Some of Queensland and New South Wales’ most popular beaches have been closed due to dangerous surf conditions, as the mercury climbs towards 40C on one of the hottest days of the year.
Residents of both states in the grip of an extreme heatwave have increasingly limited options when it comes to beach relief this afternoon.
A dozen Gold Coast swimming spots, including Tugun, Palm Beach, Broadbeach, Surfers Paradise and Miami beaches have been closed.
In Sydney, eastern suburbs beaches Bronte and Tamarama have also been shut, with high winds and rough surf deemed too dangerous for hordes of swimmers.
Authorities are also warning swimmers not to go in the water at nearby Coogee Beach, with pollution levels likely.
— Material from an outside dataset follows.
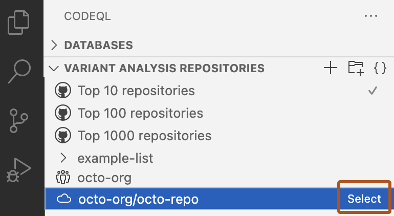Click checkmark next to Top 10 repositories
This screenshot has height=216, width=394.
click(x=373, y=91)
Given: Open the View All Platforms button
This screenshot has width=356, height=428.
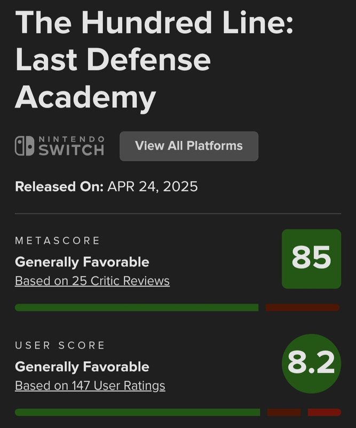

The New South Wales environment department has also advised swimmers to avoid the unpatrolled Little Bay beach further south, where pollution is considered likely.
The nearby Malabar Beach is also tipped to be impacted by pollution.
Currently in Sydney’s eastern suburbs, only Bondi, Clovelly and Maroubra beaches are open and recommended for swimming.
On the north shore, Warriewood and Whale beaches are closed.
The remaining north shore beaches are open and free of pollution.
Further north, Mereweather beach in Newcastle has also been closed due to preparations for the surfing event, Surfest, which kicks off tomorrow.
The New South Wales beach closures come after lifeguards decided to close the Gold Coast beaches about 8am, due to strong winds and big swells deemed too dangerous for swimmers.
In Sydney, polluted beaches have been impacted by drenching rains this week, which has dumped water likely to be affected by wastewater overflow.
The environment department has advised that water quality is poor and the risk of pollution likely in three locations.
The beaches remain open however official advice from the department to swimmers is to give them a miss.
On Tuesday, the city and eastern suburbs copped a deluge of rain, which caused flash flooding that, in many cases, overturned full garbage bins and caused their contents to spill into the water.
Coogee Beach has been deemed a high risk of faecal pollution.
Faecal beach pollution is not a problem unique to Sydney.
In early January, the Environmental Protection Authority gave 21 Melbourne beaches a poor quality rating, including the popular St Kilda, Elwood and Frankston beaches.
Five were temporarily declared unsafe for swimming, also after torrential rains.